NBC News has signed “Today” co-anchor Savannah Guthrie to a new contract that is said to last at least three years, according to a report in The Los Angeles Times, a move that would seem to position the venerable morning program for more news, and less of the drama that has plagued it in recent months.

The report, which featured an interview with Guthrie, said the anchor would interview President Obama during NBC’s pre-game coverage leading up to Super Bowl XLIX, a duty that longtime “Today” anchor Matt Lauer has handled twice in the recent past. Guthrie joins Lauer, who agreed to a new contract with NBC last year, in agreeing to stick with the show for the short-term future.

A spokeswoman for NBC News, Ali Zelenko, reposted the Los Angeles Times article in her Facebook feed Sunday evening, calling the article a “smart take” on Guthrie’s path at NBC News.

For Guthrie, the maneuver would seem to be a vote of confidence in her recent tenure at “Today,” which started under difficult circumstances. Guthrie took the place of Ann Curry, the longtime news anchor at “Today” who ascended to the co-anchor spot only to find her on-air style did not mesh well with that of Matt Lauer or expectations of senior producers. Curry was pushed out from her post in June, 2012, in a tearful and mawkish on-air departure that even NBC News executives have acknowledged helped to hasten the program’s demise in the ratings. ABC’s “Good Morning America” has trumped “Today” in the fevered battle to capture viewer attention since April of 2012.

“”My own approach was not to go in there with guns blazing, saying, ‘Pay attention to me,'” Guthrie told The Los Angeles Times of her move to anchor alongside Lauer. “It called for someone to come in, put their head down and do the work. I tried to be a credit to the show and not another problem.”

In an interview with Variety in August, Lauer cited his rapport with Guthrie as a reason for deciding to extend his contract last year.

NBC News seems to be working to bring new stability to “Today” after enduring a long bout of ratings losses to ABC in the race to lure breakfast-time viewing.

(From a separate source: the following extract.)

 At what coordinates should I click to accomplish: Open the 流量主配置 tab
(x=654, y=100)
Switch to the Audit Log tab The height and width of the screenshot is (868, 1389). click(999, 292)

NBC earlier this month named a new senior executive, Noah Oppenheim, to oversee the entire “Today” franchise, a position originally held by Jamie Horowitz. NBC ousted Horowitz, whom it worked to secure from Walt Disney’s ESPN, after the executive began to ruffle staffers after just a few weeks at the job. Horowitz was believed to be working to radically change anchor lineups across the franchise’s various hours. Oppenheim is a former “Today” producer who went on to serve as  an executive producer at MSNBC and, more recently, take on screenwriting projects.